▶ **Task requirements**
Copy out the material from its start down through the line containing "Looking at the", substituting "Rank" for "Ranking" and changing nothing else. Omit the pictures from your answer.

****

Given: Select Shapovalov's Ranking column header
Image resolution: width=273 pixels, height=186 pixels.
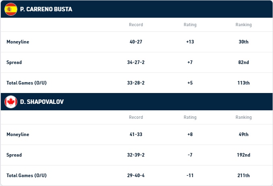Looking at the screenshot, I should click(244, 118).
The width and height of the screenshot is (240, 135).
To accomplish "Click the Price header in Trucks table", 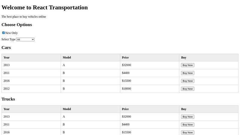I will pyautogui.click(x=125, y=109).
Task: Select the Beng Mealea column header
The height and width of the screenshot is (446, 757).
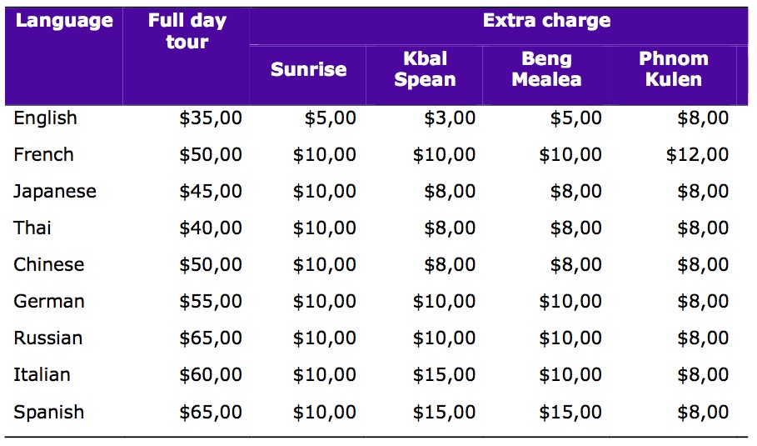Action: pos(546,68)
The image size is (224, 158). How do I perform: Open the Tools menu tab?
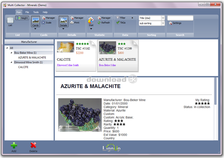coord(36,12)
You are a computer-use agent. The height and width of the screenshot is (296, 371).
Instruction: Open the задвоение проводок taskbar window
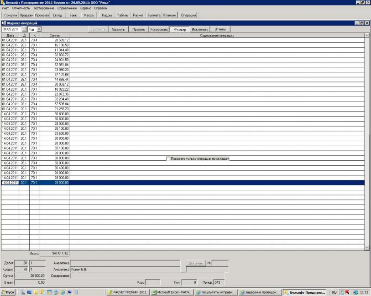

****

▶ **Answer below**
Given: Select Shapovalov's Rank column header
Image resolution: width=273 pixels, height=186 pixels.
Looking at the screenshot, I should click(244, 118).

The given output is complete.